"There's a world outside. And I know, cause I've heard talk. In my sweetest dreams, I would go out for a walk. But I don't think I'm ready yet. I'm not feelin' up to it now."~The Eels
As if it weren't enough that I picked up my life and moved it, my best friend has to go and die and derail all of the plans I was making for my future. Thanks.
Of course it's not her fault that I'm immobile these days, but it sure isn't helping anything. After spending the day in San Francisco on a sailboat in the bay watching the Blue Angels, I am back at square one. No matter how much of a good time I have, or what distractions present themselves, I keep ending up here. The land of the lost.
My money has run out. I guess I didn't think things through. This is what they mean when they say, "Life is what happens when you are busy making plans". Now the clock is ticking on Plan B. More like Plan C. When I decided to move, I thought I would stay with my mom for about 8 months, save money and then move to Marin County. Marin is lovely. I've always loved Mill Valley. I challenge you to visit Mill Valley someday and not fantasize about raising your kids there. Well, that's all well and good, but as you know, I don't have any kids. And at this rate, I'm never going to. Back to the original plan. It's just not going to work now. I can't stay at my mom's for much longer unless I want to establish myself in this town with a job and I just don't. I want to get on with my life and get to where I'm going. Mill Valley is nice, but now I'm thinking about the Peninsula because I have a stronger network of friends there. Right now, my friends (those that are left) are more important to me than ever. I need them.
I slept a full eight hours last night, but by one o'clock today I had to take a nap. I woke up, smoked a cigarette (gross) and started crying. Good morning to me. At this point it isn't a particular thought that takes me there. The tears are just at the ready. Anything is a reason to cry. Something beautiful, something mundane, something exciting, something sad. Doesn't matter. It's all fuel. Watching the Blue Angels made me emotional. Thinking about my future makes me emotional. Holding a friend's baby makes me emotional.

Written instruction A »
Reproduce the journal entry between "Of course it's" and "of the lost.", inclusive.

Records for processing »
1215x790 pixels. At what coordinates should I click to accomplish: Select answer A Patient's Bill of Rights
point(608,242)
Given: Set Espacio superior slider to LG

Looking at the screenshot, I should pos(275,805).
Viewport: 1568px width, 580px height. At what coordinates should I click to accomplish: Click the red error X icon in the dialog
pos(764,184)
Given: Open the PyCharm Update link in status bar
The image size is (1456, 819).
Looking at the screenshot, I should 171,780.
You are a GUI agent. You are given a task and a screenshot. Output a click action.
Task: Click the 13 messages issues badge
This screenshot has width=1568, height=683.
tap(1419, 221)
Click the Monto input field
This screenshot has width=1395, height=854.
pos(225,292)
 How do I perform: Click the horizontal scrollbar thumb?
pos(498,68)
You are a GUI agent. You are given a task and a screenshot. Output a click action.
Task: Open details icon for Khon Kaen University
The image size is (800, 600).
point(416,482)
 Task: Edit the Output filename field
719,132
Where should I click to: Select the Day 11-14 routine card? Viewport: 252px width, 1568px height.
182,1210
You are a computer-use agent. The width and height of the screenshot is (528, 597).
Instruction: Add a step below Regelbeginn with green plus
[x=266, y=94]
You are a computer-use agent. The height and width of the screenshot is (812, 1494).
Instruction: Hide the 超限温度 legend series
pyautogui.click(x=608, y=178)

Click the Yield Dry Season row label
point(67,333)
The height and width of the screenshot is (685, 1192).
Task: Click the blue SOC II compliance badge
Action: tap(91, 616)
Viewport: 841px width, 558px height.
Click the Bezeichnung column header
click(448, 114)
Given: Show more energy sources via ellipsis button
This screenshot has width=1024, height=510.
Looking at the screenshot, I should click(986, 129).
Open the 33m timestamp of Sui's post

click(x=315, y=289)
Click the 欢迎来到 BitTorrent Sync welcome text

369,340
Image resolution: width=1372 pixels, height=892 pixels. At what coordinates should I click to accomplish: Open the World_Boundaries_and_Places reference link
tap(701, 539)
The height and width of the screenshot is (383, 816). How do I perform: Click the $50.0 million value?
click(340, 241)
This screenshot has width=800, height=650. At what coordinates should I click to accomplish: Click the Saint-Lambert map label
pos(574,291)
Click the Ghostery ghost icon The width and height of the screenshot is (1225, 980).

Written instruction B »
Output the rows from the line holding "Viewport: 841px width, 558px height." through the end of the rows, inclusive, as a Markdown table with columns Row and Line, skipping blank lines.

Full answer A »
Of course it's not her fault that I'm immobile these days, but it sure isn't helping anything. After spending the day in San Francisco on a sailboat in the bay watching the Blue Angels, I am back at square one. No matter how much of a good time I have, or what distractions present themselves, I keep ending up here. The land of the lost.

Full answer B »
| Row | Line |
|---|---|
| 1 | Viewport: 841px width, 558px height. |
| 2 | Click the Bezeichnung column header |
| 3 | click(448, 114) |
| 4 | Given: Show more energy sources via ellipsis button |
| 5 | This screenshot has width=1024, height=510. |
| 6 | Looking at the screenshot, I should click(986, 129). |
| 7 | Open the 33m timestamp of Sui's post |
| 8 | click(x=315, y=289) |
| 9 | Click the 欢迎来到 BitTorrent Sync welcome text |
| 10 | 369,340 |
| 11 | Image resolution: width=1372 pixels, height=892 pixels. At what coordinates should I click to accomplish: Open the World_Boundaries_and_Places reference link |
| 12 | tap(701, 539) |
| 13 | The height and width of the screenshot is (383, 816). How do I perform: Click the $50.0 million value? |
| 14 | click(340, 241) |
| 15 | This screenshot has width=800, height=650. At what coordinates should I click to accomplish: Click the Saint-Lambert map label |
| 16 | pos(574,291) |
| 17 | Click the Ghostery ghost icon The width and height of the screenshot is (1225, 980). |